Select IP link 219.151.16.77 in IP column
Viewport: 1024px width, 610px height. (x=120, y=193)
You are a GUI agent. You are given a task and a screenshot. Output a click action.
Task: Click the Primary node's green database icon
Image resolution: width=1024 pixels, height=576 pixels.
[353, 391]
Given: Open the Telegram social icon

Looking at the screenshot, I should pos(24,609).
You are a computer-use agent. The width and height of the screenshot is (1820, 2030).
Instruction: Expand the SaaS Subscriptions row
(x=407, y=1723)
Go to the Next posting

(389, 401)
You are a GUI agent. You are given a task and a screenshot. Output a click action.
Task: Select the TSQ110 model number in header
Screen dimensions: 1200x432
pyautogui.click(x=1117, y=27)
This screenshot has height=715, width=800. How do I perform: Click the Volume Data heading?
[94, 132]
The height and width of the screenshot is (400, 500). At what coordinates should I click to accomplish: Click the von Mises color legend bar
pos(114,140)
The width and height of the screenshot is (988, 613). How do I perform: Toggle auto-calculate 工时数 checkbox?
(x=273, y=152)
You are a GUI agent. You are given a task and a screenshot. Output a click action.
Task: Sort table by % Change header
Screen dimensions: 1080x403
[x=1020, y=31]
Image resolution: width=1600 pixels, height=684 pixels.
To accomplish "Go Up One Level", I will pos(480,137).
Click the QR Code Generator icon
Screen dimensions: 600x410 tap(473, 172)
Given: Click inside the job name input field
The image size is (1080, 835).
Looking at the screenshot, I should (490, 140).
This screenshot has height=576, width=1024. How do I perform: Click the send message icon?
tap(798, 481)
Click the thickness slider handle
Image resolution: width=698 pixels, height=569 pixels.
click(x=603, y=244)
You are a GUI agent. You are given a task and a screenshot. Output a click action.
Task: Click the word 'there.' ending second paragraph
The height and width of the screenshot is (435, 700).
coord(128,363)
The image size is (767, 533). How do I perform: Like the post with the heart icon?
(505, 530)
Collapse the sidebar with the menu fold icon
********
Work order. All lines above containing the string "header" are to be collected.

Answer space.
Task: Select the TSQ110 model number in header
Task: Sort table by % Change header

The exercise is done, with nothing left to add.